The U.S. economy is expected to experience a slowdown in 2024, alongside persistent inflation.
To mitigate the negative effects of inflation, investors can consider dividend stocks, which historically have contributed about 40% of the stock market's total return since 1930.
During periods of high inflation, dividends have accounted for more than half of the market's total return.
Fortunately, there are numerous dividend stocks priced under $20 that offer attractive opportunities. Here are ten such stocks recommended by CFRA:
1. **Vale SA (VALE)** - Implied Upside Over March 20 Close: 37.3%, Forward Dividend Yield: 14.2%
2. **Energy Transfer LP (ET)** - Implied Upside Over March 20 Close: 2.2%, Forward Dividend Yield: 8.1%
3. **Cenovus Energy Inc. (CVE)** - Implied Upside Over March 20 Close: 4%, Forward Dividend Yield: 2.2%
4. **Orange SA (ORAN)** - Implied Upside Over March 20 Close: 12%, Forward Dividend Yield: 6.5%
5. **Telefonica SA (TEF)** - Implied Upside Over March 20 Close: 5.1%, Forward Dividend Yield: 7.6%
6. **Nokia Corp. (NOK)** - Implied Upside Over March 20 Close: 53.2%, Forward Dividend Yield: 3.6%
7. **Regions Financial Corp. (RF)** - Implied Upside Over March 20 Close: 11.3%, Forward Dividend Yield: 4.9%
8. **Healthpeak Properties Inc. (DOC)** - Implied Upside Over March 20 Close: 19.5%, Forward Dividend Yield: 6.8%
9. **Aegon Ltd. (AEG)** - Implied Upside Over March 20 Close: 10.9%, Forward Dividend Yield: 5.5%
10. **Patterson-UTI Energy Inc. (PTEN)** - Implied Upside Over March 20 Close: 19.4%, Forward Dividend Yield: 2.7%
**Vale SA (VALE):** Vale is a Brazilian miner and one of the world's largest producers of iron ore and nickel.

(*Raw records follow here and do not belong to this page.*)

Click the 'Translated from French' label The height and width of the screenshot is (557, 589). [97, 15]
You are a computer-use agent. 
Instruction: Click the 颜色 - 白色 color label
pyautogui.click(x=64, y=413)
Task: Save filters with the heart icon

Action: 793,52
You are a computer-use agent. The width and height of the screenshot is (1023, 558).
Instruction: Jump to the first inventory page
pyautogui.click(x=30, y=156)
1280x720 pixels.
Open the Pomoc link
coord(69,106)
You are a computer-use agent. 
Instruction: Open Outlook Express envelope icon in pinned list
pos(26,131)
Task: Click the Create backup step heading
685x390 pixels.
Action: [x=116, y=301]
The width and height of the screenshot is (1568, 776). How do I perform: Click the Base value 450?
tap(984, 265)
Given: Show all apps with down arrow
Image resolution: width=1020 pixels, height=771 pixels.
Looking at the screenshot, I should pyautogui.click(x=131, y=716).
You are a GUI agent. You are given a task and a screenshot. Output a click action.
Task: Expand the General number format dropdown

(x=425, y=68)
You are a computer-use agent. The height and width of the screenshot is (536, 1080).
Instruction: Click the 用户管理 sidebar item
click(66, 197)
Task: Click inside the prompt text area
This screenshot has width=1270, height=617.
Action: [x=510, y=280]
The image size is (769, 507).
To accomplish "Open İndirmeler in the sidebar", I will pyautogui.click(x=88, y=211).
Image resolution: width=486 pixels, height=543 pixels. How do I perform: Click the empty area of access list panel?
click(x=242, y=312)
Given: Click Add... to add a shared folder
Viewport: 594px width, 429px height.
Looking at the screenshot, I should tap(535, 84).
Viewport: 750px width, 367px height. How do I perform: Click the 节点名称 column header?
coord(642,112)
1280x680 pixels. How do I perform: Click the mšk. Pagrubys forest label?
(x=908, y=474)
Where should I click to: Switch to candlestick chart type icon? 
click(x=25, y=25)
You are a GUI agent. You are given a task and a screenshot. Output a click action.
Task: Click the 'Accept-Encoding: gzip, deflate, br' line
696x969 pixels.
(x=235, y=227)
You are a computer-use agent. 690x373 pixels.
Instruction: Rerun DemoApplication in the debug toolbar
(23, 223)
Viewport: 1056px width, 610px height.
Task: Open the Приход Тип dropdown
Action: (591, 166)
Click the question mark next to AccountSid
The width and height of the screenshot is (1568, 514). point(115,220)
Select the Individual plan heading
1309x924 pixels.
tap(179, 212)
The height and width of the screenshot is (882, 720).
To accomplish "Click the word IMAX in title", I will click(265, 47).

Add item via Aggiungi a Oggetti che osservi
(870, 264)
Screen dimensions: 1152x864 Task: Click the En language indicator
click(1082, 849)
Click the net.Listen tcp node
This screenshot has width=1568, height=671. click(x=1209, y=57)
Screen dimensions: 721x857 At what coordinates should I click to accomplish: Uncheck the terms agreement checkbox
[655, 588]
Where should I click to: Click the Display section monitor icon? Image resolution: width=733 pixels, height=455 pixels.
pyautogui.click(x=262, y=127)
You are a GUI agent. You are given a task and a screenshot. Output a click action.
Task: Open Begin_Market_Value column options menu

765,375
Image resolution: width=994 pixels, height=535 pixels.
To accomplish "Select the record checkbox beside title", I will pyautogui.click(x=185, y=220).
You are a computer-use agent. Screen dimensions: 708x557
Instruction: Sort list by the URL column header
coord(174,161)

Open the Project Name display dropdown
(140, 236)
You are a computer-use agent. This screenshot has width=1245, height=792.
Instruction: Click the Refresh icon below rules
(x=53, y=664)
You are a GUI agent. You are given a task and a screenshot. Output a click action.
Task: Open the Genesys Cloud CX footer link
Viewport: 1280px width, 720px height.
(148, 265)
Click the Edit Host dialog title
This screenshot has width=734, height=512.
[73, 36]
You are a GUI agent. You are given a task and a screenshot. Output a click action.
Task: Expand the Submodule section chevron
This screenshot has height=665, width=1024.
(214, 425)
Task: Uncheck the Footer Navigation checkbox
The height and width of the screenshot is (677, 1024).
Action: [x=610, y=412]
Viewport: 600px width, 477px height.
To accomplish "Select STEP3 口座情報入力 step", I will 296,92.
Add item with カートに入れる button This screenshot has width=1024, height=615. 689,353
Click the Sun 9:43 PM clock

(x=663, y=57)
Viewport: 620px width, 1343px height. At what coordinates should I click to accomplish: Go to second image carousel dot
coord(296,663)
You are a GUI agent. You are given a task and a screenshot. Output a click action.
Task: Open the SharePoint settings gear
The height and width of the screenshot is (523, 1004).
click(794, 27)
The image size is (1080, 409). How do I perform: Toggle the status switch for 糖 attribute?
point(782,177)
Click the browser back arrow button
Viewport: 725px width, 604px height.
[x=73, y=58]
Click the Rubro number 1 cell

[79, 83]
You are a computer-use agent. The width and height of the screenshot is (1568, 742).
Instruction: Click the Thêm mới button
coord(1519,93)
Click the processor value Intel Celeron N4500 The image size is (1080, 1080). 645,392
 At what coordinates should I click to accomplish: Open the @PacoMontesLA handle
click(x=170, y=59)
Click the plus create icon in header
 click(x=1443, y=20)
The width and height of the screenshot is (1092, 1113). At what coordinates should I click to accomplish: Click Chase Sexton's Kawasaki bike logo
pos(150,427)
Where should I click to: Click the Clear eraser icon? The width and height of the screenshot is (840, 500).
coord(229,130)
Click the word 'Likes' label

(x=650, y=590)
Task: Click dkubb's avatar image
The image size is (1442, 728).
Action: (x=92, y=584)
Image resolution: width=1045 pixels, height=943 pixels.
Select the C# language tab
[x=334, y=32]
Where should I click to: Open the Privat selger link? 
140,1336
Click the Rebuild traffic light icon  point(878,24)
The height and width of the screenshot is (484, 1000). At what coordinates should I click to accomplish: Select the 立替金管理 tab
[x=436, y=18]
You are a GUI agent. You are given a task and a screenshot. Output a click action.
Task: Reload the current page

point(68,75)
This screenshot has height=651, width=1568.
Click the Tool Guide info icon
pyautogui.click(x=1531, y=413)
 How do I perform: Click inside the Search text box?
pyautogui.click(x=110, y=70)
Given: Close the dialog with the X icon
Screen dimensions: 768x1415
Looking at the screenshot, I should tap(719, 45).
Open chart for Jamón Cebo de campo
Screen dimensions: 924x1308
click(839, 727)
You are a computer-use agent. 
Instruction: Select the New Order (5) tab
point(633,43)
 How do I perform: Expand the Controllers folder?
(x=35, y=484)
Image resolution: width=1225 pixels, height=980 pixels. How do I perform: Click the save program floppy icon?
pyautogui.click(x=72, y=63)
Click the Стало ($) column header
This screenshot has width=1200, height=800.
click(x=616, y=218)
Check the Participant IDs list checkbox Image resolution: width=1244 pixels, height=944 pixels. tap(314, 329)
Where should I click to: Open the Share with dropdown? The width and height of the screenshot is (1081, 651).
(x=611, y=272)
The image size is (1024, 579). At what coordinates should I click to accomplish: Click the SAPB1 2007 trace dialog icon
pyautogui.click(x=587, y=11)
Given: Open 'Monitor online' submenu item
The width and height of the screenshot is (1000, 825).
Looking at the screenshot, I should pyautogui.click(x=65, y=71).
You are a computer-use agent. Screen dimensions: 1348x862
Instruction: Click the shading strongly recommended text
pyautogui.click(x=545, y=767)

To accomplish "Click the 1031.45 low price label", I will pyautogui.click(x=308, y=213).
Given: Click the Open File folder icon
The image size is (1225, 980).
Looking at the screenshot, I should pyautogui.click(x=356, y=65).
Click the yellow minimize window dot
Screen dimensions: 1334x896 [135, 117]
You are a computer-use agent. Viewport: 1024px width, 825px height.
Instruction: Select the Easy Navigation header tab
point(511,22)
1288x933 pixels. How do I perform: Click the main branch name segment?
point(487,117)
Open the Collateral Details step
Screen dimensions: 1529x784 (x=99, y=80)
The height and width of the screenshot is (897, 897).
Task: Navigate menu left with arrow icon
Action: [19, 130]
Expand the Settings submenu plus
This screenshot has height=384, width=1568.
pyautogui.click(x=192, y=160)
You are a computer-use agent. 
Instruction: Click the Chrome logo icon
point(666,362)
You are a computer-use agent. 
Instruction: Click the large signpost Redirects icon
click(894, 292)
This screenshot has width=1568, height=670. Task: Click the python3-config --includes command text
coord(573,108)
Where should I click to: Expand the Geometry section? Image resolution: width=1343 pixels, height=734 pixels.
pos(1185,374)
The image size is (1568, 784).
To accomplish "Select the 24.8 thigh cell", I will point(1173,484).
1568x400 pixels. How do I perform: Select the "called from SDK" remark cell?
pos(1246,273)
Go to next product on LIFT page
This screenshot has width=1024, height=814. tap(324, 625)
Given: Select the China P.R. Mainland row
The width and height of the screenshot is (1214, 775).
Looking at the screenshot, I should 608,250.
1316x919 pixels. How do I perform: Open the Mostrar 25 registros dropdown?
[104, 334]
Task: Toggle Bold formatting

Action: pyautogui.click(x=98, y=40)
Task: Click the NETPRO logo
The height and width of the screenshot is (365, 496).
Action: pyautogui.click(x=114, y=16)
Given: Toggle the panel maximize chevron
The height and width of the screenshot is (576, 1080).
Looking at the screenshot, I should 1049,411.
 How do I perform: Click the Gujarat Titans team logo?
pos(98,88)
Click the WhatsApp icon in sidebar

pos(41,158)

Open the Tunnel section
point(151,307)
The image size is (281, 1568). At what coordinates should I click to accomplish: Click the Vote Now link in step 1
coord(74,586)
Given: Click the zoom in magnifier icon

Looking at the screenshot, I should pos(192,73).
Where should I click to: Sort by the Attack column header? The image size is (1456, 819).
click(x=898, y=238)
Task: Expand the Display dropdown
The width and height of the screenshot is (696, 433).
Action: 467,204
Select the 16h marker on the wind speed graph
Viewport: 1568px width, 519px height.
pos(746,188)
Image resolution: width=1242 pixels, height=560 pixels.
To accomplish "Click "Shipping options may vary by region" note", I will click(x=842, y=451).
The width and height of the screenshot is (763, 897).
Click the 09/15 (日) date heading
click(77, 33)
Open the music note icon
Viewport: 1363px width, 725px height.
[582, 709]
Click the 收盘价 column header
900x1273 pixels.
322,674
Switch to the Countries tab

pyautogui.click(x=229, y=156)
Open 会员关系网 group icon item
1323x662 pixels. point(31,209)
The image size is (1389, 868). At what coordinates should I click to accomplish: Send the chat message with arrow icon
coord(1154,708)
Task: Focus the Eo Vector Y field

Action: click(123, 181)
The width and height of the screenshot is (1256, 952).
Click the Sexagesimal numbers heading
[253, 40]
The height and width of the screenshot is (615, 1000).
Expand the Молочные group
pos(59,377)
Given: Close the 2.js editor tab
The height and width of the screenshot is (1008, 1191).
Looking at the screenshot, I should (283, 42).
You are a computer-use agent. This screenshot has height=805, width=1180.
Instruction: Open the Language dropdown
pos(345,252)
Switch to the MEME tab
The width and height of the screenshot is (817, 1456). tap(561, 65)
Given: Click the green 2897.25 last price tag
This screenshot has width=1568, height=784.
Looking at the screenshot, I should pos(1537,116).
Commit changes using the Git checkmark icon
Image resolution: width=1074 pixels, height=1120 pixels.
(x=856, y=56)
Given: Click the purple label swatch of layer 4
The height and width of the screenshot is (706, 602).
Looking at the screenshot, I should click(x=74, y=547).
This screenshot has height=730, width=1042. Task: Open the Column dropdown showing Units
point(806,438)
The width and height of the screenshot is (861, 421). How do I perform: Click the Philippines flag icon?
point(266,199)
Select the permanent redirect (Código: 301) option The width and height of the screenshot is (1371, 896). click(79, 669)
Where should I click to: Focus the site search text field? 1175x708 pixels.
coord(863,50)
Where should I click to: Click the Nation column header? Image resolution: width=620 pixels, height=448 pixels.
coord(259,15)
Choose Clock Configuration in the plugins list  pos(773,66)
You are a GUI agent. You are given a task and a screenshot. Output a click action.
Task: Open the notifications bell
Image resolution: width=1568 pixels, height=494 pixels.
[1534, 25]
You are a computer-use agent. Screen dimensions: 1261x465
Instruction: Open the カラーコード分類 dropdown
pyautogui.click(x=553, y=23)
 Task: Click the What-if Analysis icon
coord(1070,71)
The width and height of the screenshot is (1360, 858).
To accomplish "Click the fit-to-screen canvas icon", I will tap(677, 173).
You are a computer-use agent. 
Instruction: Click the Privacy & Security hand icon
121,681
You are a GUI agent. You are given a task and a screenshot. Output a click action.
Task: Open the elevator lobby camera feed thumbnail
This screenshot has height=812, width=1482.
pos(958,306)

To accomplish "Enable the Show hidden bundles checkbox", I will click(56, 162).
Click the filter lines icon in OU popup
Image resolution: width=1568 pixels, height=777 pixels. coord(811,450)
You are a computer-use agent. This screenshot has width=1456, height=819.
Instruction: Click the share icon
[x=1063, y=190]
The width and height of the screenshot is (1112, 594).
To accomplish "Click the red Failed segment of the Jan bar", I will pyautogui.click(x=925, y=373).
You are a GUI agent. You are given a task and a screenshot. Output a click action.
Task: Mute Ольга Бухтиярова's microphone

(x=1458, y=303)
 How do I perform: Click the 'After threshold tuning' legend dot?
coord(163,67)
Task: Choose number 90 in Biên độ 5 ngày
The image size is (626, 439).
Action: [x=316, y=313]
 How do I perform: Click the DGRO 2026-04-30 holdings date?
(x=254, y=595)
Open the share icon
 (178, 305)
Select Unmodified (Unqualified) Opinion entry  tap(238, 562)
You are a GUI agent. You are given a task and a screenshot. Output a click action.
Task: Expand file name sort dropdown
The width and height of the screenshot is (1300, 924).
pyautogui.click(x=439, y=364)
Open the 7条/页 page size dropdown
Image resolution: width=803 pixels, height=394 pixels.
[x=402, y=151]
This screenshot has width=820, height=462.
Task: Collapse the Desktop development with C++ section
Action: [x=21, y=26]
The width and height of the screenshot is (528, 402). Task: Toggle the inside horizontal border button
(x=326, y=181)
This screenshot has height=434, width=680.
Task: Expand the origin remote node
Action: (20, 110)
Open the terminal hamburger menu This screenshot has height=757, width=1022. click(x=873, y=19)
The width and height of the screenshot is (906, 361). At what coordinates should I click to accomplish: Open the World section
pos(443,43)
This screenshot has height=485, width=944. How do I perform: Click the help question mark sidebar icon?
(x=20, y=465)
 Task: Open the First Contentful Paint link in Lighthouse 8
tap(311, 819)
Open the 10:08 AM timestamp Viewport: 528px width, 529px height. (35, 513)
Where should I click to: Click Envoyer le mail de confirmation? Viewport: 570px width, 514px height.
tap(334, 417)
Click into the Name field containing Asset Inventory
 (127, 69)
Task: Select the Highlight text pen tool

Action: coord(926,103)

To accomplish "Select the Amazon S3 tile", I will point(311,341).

Despite a decline of 18.4% in Vale shares this year, the stock offers an impressive dividend yield of 14.2%, the highest on this list.
Despite ongoing liability risks related to the 2019 Brumadinho dam disaster in Brazil, Vale's strong cash flow and safety priorities make it an attractive investment. CFRA rates VALE stock as a "buy" with a $17 price target.
**Energy Transfer LP (ET):** Energy Transfer is a U.S. midstream oil and gas infrastructure company.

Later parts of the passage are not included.